Ein Teil der Kritik erklärt sich mit den katastrophalen Auswirkungen dieses gut gemeinten Schutzgesetzes auf die Lebensgrundlagen der Kleinbauern. Anders als große Agrarkonzerne sind diese am wenigsten in der Lage, die neuen Regeln einzuhalten.

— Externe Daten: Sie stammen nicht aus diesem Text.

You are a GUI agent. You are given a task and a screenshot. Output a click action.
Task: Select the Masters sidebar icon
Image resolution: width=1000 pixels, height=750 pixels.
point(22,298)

Existenzgrundlage der Kaffeebauern bedroht

Kaffeebohnen werden vor allem in Brasilien, Vietnam, Indonesien und Kolumbien angebaut. Im Gegensatz zu den anderen Produkten auf der EU-Liste wie Rindfleisch, Palmöl und Soja, die meist von Betrieben mit großen Flächen stammen, werden etwa dreiviertel der weltweiten Kaffeebohnenproduktion von Kleinbauern auf Äckern von weniger als fünf Hektar angepflanzt. Abgesehen davon, dass die wenigsten dieser Farmer von der EU-Verordnung gehört haben dürften, ist wohl auch kaum jemand in der Lage, etwa die verlangten Geolokalisierungsdaten zu liefern. Für die Kaffeeexporteure wird die EU damit zu einem, wenn nicht feindlichen, so doch recht unattraktiven Ort. Schon jetzt gibt es Bemühungen, Kaffee vermehrt in Asien, allen voran in China und Indien, zu verkaufen. Dort nimmt die Zahl der Kaffeetrinker gerade aus der Mittelschicht eher zu.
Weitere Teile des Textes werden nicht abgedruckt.